Temiz enerji teknolojilerinin büyümesi ve artan elektrik talebi ile birlikte, enerji güvenliği ve iklim değişikliği risklerinin de giderek arttığına dikkat çekiliyor. Raporda, mevcut jeopolitik gerginliklerin enerji güvenliği ve sera gazı emisyonlarını azaltma çabaları için ciddi tehditler oluşturduğu vurgulanıyor.
Jeopolitik gerginlikler temiz enerjiye geçişi zorunlu kılıyor
Raporda, jeopolitik belirsizliklerin küresel enerji sistemindeki kırılganlıkları gözler önüne serdiği ve bu durumun temiz enerjiye daha hızlı bir geçişi gerektirdiği belirtiliyor. Özellikle petrol ve sıvılaştırılmış doğal gaz (LNG) arzında 2020'lerin ortasından itibaren fazlalık görüleceği, güneş enerjisi ve bataryalar gibi temiz enerji teknolojilerinin üretim kapasitesinin ise hızla artacağı öngörülüyor.
Küresel elektrik talebine her yıl "Bir japonya" eklemesi
Son on yılda küresel elektrik talebi, enerji talebinin iki katı hızla büyüdü. Her yıl Japonya'nın elektrik talebine eşdeğer bir artış yaşanırken, yeni ve daha elektrikli bir enerji sistemi ortaya çıkıyor. Ancak, bu talebin karşılanabilmesi için özellikle elektrik şebekeleri ve depolama alanlarına yatırımların hızla artması gerektiği vurgulanıyor.
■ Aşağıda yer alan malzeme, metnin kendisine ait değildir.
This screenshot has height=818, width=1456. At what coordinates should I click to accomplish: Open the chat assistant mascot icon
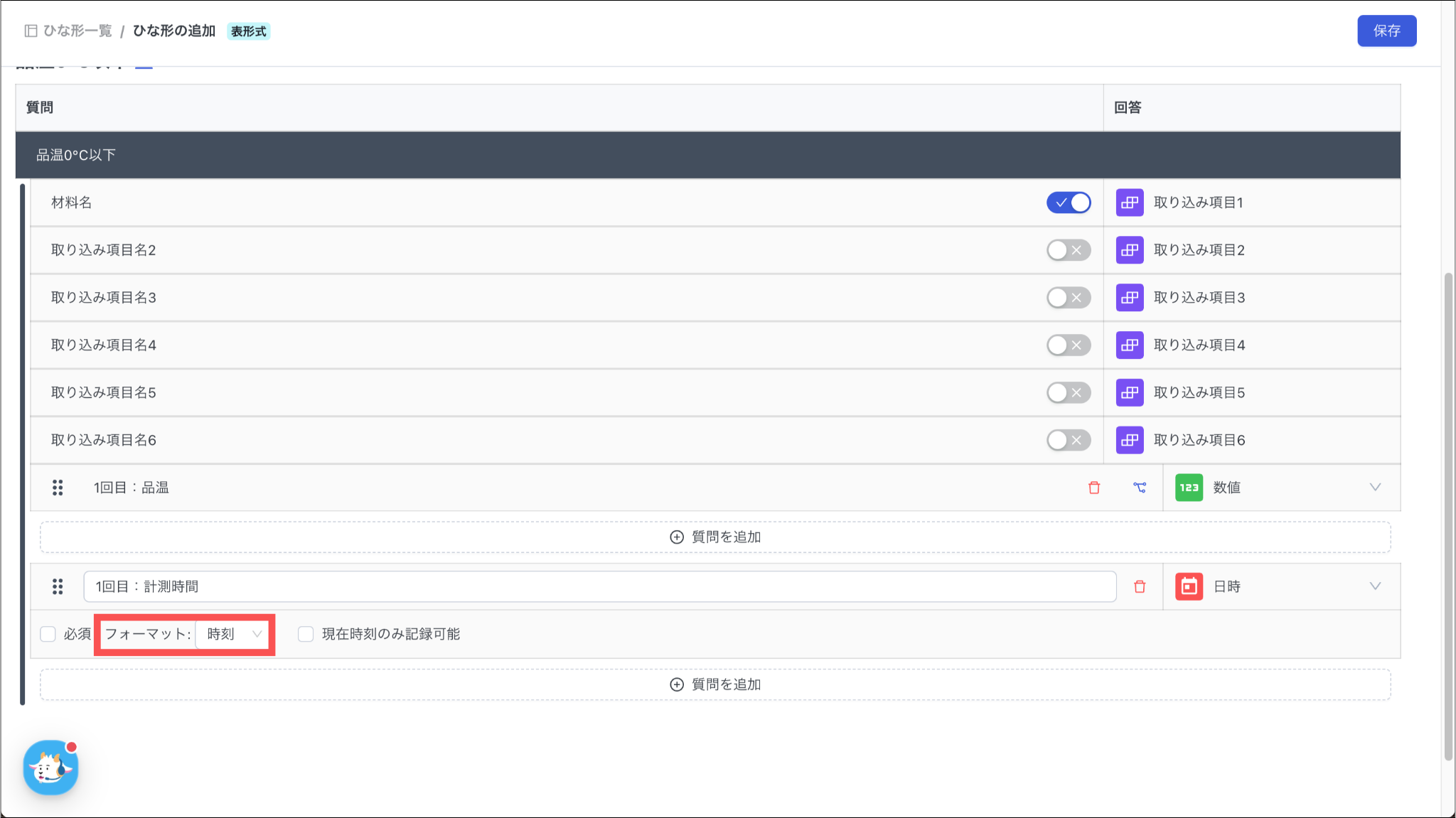pyautogui.click(x=50, y=768)
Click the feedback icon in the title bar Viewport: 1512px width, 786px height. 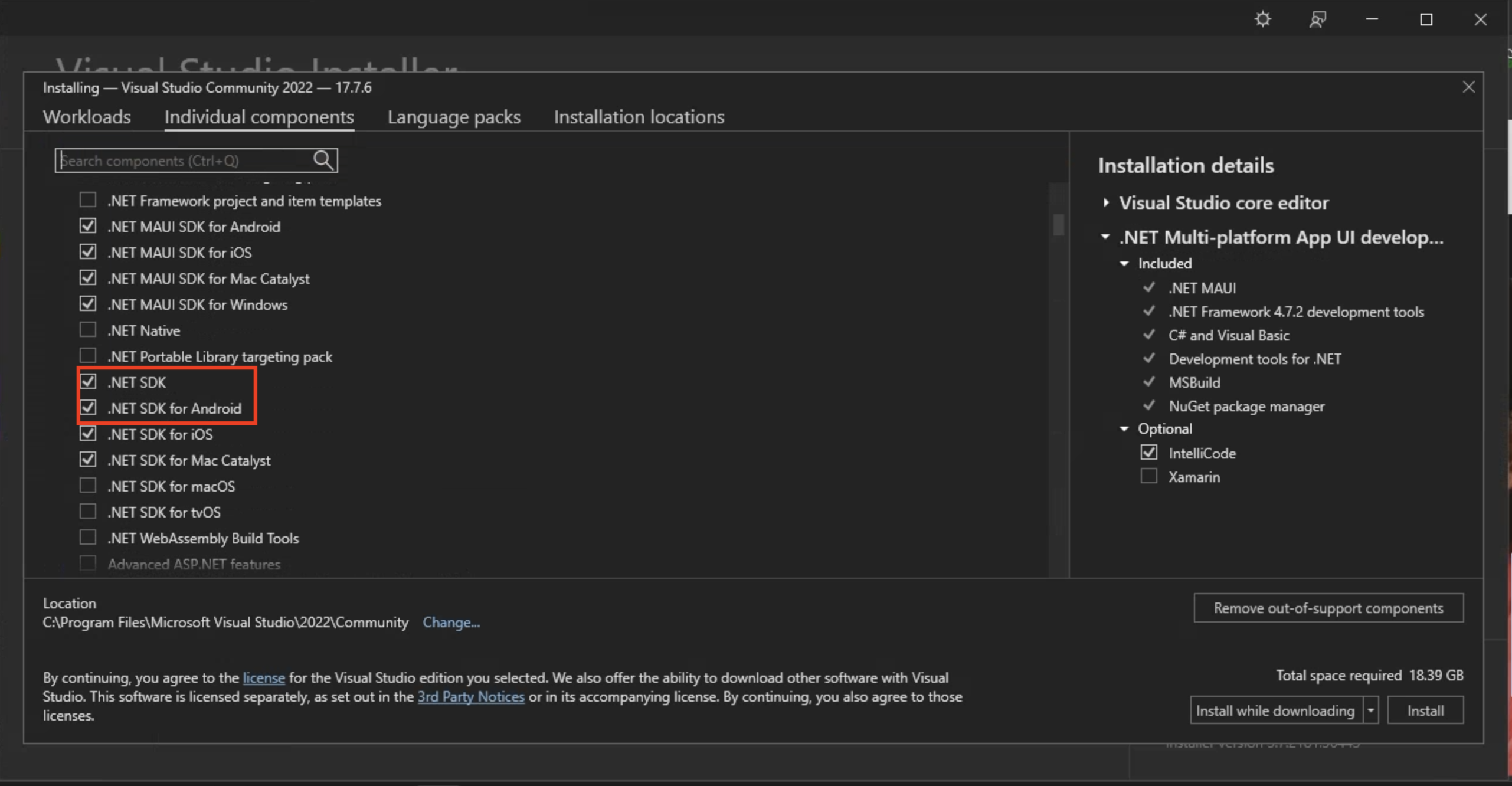[x=1317, y=19]
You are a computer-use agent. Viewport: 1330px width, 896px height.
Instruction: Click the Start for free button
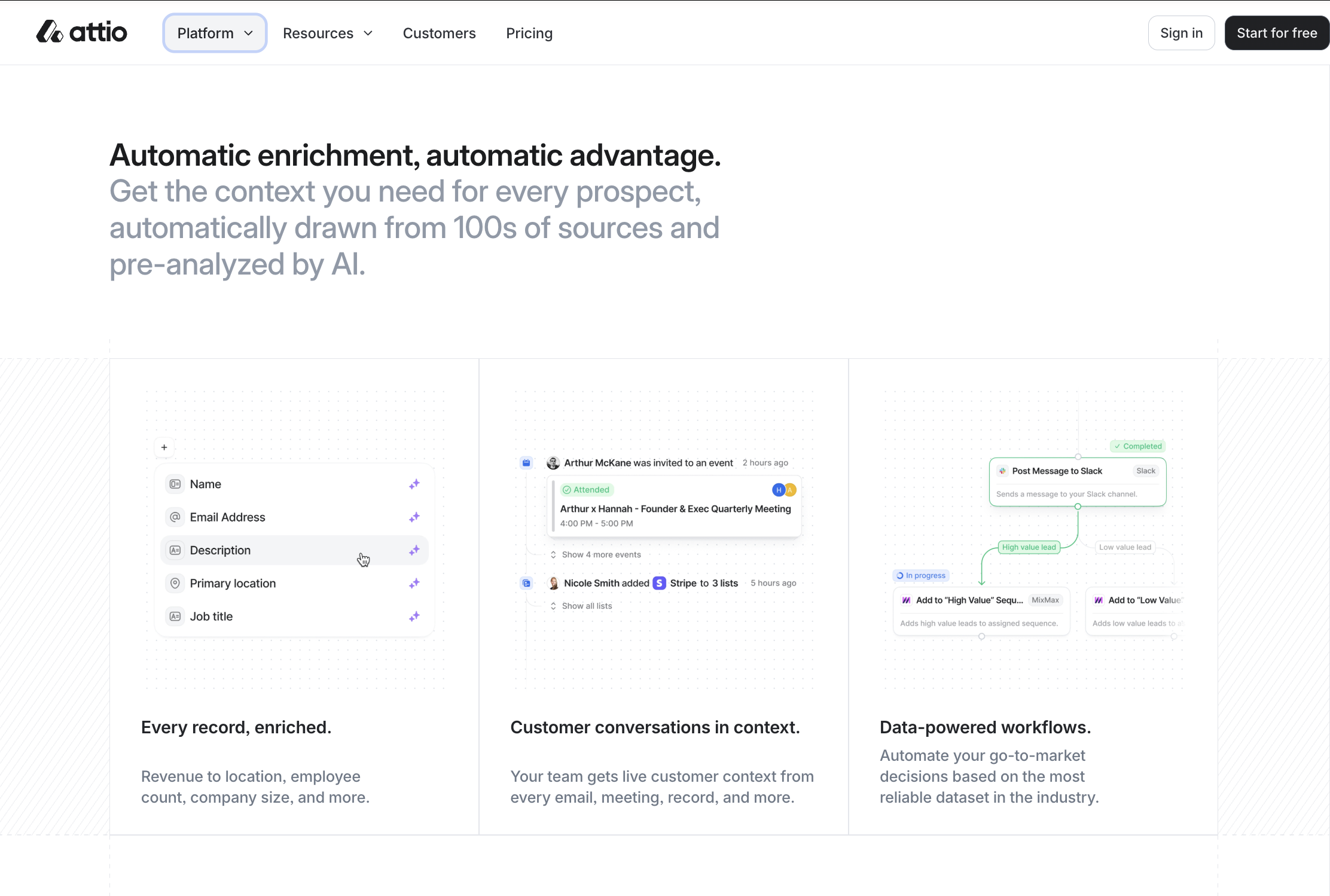tap(1276, 33)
Fosil yakıt yalebi zirveye ulaşıyor
Düşük emisyonlu enerji kaynaklarının 2030'a kadar dünya elektrik talebinin yarısından fazlasını karşılaması beklenirken, kömür, petrol ve doğal gaz gibi fosil yakıtların talebinin ise 2030 sonuna doğru zirve yapıp ardından düşüşe geçeceği öngörülüyor.
Net sıfır hedefleri uzakta, küresel ısınma riski sürüyor
IEA raporu, mevcut politikaların küresel karbondioksit emisyonlarının yakında zirve yapmasını sağlayacağını ancak düşüşün yeterince keskin olmaması halinde, küresel sıcaklık artışının 2100'e kadar 2,4 dereceye çıkma riski taşıdığını belirtiyor. Bu durum, Paris Anlaşması'nda öngörülen 1,5 derece hedefinin üzerinde kalma olasılığını artırıyor.
Elektrik çağına geçiş ve temiz enerji teknolojilerinin büyümesi
IEA Başkanı Fatih Birol, 2025'e kadar jeopolitik gerginliklerin enerji piyasalarını nasıl etkileyeceğine dikkat çekerek, temiz enerji dönüşümüne yapılan yatırımların artırılmasının hayati olduğunu ifade etti. Birol, enerji sisteminin giderek daha fazla temiz elektrik kaynaklarına dayalı bir yapıya büründüğünü belirtti.
IEA raporuna göre, küresel enerji sisteminde elektriğin rolü giderek artarken, elektrikli araçlar ve yenilenebilir enerji teknolojileri, petrol ve fosil yakıtlara olan talebi azaltmaya başlıyor. Özellikle Çin, temiz enerji dönüşümünde kilit bir rol oynarken, küresel enerji trendlerinin büyük bir kısmında başı çekiyor.
Elektriğin ulaşımda petrolü zorlaması bekleniyor
Ulaşım sektöründe elektrifikasyon hızla artarken, petrol talebinin hala yüksek olduğu vurgulanıyor. Özellikle Çin’de, elektrikli araç satışlarının hızla yükselmesi bu eğilimi güçlendiren en önemli göstergelerden biri. Bununla birlikte, demir, çelik ve alüminyum gibi enerji yoğun sektörlerde elektrifikasyonun hız kazanması için yeni teknolojilere ihtiyaç duyuluyor.
IEA raporuna göre, geleceğin enerji sistemi "elektrik çağı" olarak tanımlanacak ve tüketiciler için petrol fiyatları yerine elektrik fiyatları belirleyici hale gelecek.